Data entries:
○ ○ ○ ○ ○
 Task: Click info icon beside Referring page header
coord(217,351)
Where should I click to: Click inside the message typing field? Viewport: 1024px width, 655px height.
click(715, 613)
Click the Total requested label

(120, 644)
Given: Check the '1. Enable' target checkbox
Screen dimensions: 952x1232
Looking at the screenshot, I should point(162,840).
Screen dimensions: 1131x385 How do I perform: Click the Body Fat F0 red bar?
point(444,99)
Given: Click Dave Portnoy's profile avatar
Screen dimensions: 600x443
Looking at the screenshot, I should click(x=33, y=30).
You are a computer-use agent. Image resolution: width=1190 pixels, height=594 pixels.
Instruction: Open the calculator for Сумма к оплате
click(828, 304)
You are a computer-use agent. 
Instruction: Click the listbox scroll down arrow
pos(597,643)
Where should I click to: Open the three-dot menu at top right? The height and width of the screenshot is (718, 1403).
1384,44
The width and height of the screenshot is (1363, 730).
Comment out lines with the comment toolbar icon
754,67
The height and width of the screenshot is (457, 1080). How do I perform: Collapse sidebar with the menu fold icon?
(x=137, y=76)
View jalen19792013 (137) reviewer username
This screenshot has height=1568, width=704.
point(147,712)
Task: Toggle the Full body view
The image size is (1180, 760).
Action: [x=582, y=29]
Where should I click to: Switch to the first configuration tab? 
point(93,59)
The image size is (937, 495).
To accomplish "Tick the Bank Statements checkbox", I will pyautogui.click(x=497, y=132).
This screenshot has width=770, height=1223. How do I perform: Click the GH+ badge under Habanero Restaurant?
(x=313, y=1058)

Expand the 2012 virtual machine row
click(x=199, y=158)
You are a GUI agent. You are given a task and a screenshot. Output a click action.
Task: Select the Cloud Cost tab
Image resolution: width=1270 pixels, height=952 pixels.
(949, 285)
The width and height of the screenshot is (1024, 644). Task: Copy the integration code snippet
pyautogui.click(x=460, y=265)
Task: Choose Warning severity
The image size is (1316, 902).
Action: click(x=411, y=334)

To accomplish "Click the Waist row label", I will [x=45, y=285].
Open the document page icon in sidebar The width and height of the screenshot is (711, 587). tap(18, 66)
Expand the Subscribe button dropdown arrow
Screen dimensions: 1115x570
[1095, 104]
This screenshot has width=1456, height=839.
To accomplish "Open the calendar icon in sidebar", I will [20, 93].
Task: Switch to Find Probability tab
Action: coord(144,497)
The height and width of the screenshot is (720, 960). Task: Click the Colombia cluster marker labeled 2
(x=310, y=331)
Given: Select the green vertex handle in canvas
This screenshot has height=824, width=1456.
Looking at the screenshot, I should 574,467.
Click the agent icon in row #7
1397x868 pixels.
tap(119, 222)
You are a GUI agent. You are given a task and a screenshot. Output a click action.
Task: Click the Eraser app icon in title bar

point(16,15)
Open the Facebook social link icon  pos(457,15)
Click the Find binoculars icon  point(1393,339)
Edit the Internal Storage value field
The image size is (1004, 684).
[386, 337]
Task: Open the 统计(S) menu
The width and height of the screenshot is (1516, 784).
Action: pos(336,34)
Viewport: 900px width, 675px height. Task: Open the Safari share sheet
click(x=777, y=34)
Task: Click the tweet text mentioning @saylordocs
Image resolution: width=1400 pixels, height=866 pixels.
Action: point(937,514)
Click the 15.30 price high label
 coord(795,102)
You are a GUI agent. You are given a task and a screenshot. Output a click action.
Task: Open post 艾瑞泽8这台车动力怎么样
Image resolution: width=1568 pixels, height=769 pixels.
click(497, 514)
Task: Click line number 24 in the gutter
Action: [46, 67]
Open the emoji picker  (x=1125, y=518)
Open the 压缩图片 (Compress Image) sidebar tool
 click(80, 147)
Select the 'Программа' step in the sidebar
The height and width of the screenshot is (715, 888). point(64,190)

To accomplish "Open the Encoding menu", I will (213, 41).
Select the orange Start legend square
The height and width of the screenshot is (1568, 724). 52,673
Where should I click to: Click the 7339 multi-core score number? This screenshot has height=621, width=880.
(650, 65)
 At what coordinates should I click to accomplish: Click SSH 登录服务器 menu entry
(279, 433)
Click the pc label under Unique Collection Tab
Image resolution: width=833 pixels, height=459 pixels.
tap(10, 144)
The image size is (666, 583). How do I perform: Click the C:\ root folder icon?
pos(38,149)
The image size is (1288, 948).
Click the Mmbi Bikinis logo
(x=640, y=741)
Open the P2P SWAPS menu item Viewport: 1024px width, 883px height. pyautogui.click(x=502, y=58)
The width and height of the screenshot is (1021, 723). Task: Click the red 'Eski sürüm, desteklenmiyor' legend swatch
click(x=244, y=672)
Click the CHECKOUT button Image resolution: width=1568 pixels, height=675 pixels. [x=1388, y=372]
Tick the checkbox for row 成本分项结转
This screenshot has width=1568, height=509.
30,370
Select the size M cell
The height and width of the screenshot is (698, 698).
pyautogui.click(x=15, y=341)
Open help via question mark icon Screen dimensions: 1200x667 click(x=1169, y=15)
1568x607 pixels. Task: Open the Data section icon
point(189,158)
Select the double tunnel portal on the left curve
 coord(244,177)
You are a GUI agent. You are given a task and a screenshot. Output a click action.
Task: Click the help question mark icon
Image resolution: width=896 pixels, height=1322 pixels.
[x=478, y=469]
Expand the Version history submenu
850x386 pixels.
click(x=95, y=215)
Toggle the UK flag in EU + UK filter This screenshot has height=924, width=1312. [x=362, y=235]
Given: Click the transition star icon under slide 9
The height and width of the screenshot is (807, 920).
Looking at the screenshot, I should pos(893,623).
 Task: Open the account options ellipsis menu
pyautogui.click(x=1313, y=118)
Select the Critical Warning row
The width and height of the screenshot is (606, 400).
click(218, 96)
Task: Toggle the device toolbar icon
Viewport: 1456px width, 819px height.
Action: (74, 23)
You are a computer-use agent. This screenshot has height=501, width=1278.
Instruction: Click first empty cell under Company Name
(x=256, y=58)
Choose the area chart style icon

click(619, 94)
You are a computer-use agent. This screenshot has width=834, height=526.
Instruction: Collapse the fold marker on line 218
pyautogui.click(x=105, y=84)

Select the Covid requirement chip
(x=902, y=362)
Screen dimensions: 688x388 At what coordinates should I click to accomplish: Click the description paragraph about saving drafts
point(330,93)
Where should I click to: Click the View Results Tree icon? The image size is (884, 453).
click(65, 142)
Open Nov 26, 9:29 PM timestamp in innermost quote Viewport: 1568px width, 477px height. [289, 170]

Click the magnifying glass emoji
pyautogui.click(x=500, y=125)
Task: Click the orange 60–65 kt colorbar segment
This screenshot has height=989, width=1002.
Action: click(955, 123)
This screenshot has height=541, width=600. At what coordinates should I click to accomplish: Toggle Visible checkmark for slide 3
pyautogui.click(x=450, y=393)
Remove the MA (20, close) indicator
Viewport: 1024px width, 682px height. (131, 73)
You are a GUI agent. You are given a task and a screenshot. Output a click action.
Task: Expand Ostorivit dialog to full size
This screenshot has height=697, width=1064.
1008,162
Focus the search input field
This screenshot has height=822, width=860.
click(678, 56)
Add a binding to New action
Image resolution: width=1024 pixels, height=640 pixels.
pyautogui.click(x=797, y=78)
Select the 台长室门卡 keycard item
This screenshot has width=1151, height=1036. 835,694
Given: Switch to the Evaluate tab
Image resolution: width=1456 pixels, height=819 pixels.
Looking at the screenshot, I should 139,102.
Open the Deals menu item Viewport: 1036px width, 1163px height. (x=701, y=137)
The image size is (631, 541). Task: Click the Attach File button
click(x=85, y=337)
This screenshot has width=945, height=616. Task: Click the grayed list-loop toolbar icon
○ ○ ○ ○ ○
Reproduce every line of the data entries above verbatim.

ANSWER TO THIS PROBLEM:
 Task: Click info icon beside Referring page header
coord(217,351)
Where should I click to: Click inside the message typing field? Viewport: 1024px width, 655px height.
click(715, 613)
Click the Total requested label

(120, 644)
Given: Check the '1. Enable' target checkbox
Screen dimensions: 952x1232
Looking at the screenshot, I should point(162,840).
Screen dimensions: 1131x385 How do I perform: Click the Body Fat F0 red bar?
point(444,99)
Given: Click Dave Portnoy's profile avatar
Screen dimensions: 600x443
Looking at the screenshot, I should click(x=33, y=30).
You are a computer-use agent. Image resolution: width=1190 pixels, height=594 pixels.
Instruction: Open the calculator for Сумма к оплате
click(828, 304)
You are a computer-use agent. 
Instruction: Click the listbox scroll down arrow
pos(597,643)
Where should I click to: Open the three-dot menu at top right? The height and width of the screenshot is (718, 1403).
1384,44
The width and height of the screenshot is (1363, 730).
Comment out lines with the comment toolbar icon
754,67
The height and width of the screenshot is (457, 1080). How do I perform: Collapse sidebar with the menu fold icon?
(x=137, y=76)
View jalen19792013 (137) reviewer username
This screenshot has height=1568, width=704.
point(147,712)
Task: Toggle the Full body view
The image size is (1180, 760).
Action: [x=582, y=29]
Where should I click to: Switch to the first configuration tab? 
point(93,59)
The image size is (937, 495).
To accomplish "Tick the Bank Statements checkbox", I will pyautogui.click(x=497, y=132).
This screenshot has width=770, height=1223. How do I perform: Click the GH+ badge under Habanero Restaurant?
(x=313, y=1058)

Expand the 2012 virtual machine row
click(x=199, y=158)
You are a GUI agent. You are given a task and a screenshot. Output a click action.
Task: Select the Cloud Cost tab
Image resolution: width=1270 pixels, height=952 pixels.
(949, 285)
The width and height of the screenshot is (1024, 644). Task: Copy the integration code snippet
pyautogui.click(x=460, y=265)
Task: Choose Warning severity
The image size is (1316, 902).
Action: click(x=411, y=334)

To accomplish "Click the Waist row label", I will [x=45, y=285].
Open the document page icon in sidebar The width and height of the screenshot is (711, 587). tap(18, 66)
Expand the Subscribe button dropdown arrow
Screen dimensions: 1115x570
[1095, 104]
This screenshot has width=1456, height=839.
To accomplish "Open the calendar icon in sidebar", I will [20, 93].
Task: Switch to Find Probability tab
Action: coord(144,497)
The height and width of the screenshot is (720, 960). Task: Click the Colombia cluster marker labeled 2
(x=310, y=331)
Given: Select the green vertex handle in canvas
This screenshot has height=824, width=1456.
Looking at the screenshot, I should 574,467.
Click the agent icon in row #7
1397x868 pixels.
tap(119, 222)
You are a GUI agent. You are given a task and a screenshot. Output a click action.
Task: Click the Eraser app icon in title bar

point(16,15)
Open the Facebook social link icon  pos(457,15)
Click the Find binoculars icon  point(1393,339)
Edit the Internal Storage value field
The image size is (1004, 684).
[386, 337]
Task: Open the 统计(S) menu
The width and height of the screenshot is (1516, 784).
Action: pos(336,34)
Viewport: 900px width, 675px height. Task: Open the Safari share sheet
click(x=777, y=34)
Task: Click the tweet text mentioning @saylordocs
Image resolution: width=1400 pixels, height=866 pixels.
Action: point(937,514)
Click the 15.30 price high label
 coord(795,102)
You are a GUI agent. You are given a task and a screenshot. Output a click action.
Task: Open post 艾瑞泽8这台车动力怎么样
Image resolution: width=1568 pixels, height=769 pixels.
click(497, 514)
Task: Click line number 24 in the gutter
Action: [46, 67]
Open the emoji picker  (x=1125, y=518)
Open the 压缩图片 (Compress Image) sidebar tool
 click(80, 147)
Select the 'Программа' step in the sidebar
The height and width of the screenshot is (715, 888). point(64,190)

To accomplish "Open the Encoding menu", I will (213, 41).
Select the orange Start legend square
The height and width of the screenshot is (1568, 724). 52,673
Where should I click to: Click the 7339 multi-core score number? This screenshot has height=621, width=880.
(650, 65)
 At what coordinates should I click to accomplish: Click SSH 登录服务器 menu entry
(279, 433)
Click the pc label under Unique Collection Tab
Image resolution: width=833 pixels, height=459 pixels.
tap(10, 144)
The image size is (666, 583). How do I perform: Click the C:\ root folder icon?
pos(38,149)
The image size is (1288, 948).
Click the Mmbi Bikinis logo
(x=640, y=741)
Open the P2P SWAPS menu item Viewport: 1024px width, 883px height. pyautogui.click(x=502, y=58)
The width and height of the screenshot is (1021, 723). Task: Click the red 'Eski sürüm, desteklenmiyor' legend swatch
click(x=244, y=672)
Click the CHECKOUT button Image resolution: width=1568 pixels, height=675 pixels. [x=1388, y=372]
Tick the checkbox for row 成本分项结转
This screenshot has width=1568, height=509.
30,370
Select the size M cell
The height and width of the screenshot is (698, 698).
pyautogui.click(x=15, y=341)
Open help via question mark icon Screen dimensions: 1200x667 click(x=1169, y=15)
1568x607 pixels. Task: Open the Data section icon
point(189,158)
Select the double tunnel portal on the left curve
 coord(244,177)
You are a GUI agent. You are given a task and a screenshot. Output a click action.
Task: Click the help question mark icon
Image resolution: width=896 pixels, height=1322 pixels.
[x=478, y=469]
Expand the Version history submenu
850x386 pixels.
click(x=95, y=215)
Toggle the UK flag in EU + UK filter This screenshot has height=924, width=1312. [x=362, y=235]
Given: Click the transition star icon under slide 9
The height and width of the screenshot is (807, 920).
Looking at the screenshot, I should pos(893,623).
 Task: Open the account options ellipsis menu
pyautogui.click(x=1313, y=118)
Select the Critical Warning row
The width and height of the screenshot is (606, 400).
click(218, 96)
Task: Toggle the device toolbar icon
Viewport: 1456px width, 819px height.
Action: (74, 23)
You are a computer-use agent. This screenshot has height=501, width=1278.
Instruction: Click first empty cell under Company Name
(x=256, y=58)
Choose the area chart style icon

click(619, 94)
You are a computer-use agent. This screenshot has width=834, height=526.
Instruction: Collapse the fold marker on line 218
pyautogui.click(x=105, y=84)

Select the Covid requirement chip
(x=902, y=362)
Screen dimensions: 688x388 At what coordinates should I click to accomplish: Click the description paragraph about saving drafts
point(330,93)
Where should I click to: Click the View Results Tree icon? The image size is (884, 453).
click(65, 142)
Open Nov 26, 9:29 PM timestamp in innermost quote Viewport: 1568px width, 477px height. [289, 170]

Click the magnifying glass emoji
pyautogui.click(x=500, y=125)
Task: Click the orange 60–65 kt colorbar segment
This screenshot has height=989, width=1002.
Action: click(955, 123)
This screenshot has height=541, width=600. At what coordinates should I click to accomplish: Toggle Visible checkmark for slide 3
pyautogui.click(x=450, y=393)
Remove the MA (20, close) indicator
Viewport: 1024px width, 682px height. (131, 73)
You are a GUI agent. You are given a task and a screenshot. Output a click action.
Task: Expand Ostorivit dialog to full size
This screenshot has height=697, width=1064.
1008,162
Focus the search input field
This screenshot has height=822, width=860.
click(678, 56)
Add a binding to New action
Image resolution: width=1024 pixels, height=640 pixels.
pyautogui.click(x=797, y=78)
Select the 台长室门卡 keycard item
This screenshot has width=1151, height=1036. 835,694
Given: Switch to the Evaluate tab
Image resolution: width=1456 pixels, height=819 pixels.
Looking at the screenshot, I should 139,102.
Open the Deals menu item Viewport: 1036px width, 1163px height. (x=701, y=137)
The image size is (631, 541). Task: Click the Attach File button
click(x=85, y=337)
This screenshot has width=945, height=616. Task: Click the grayed list-loop toolbar icon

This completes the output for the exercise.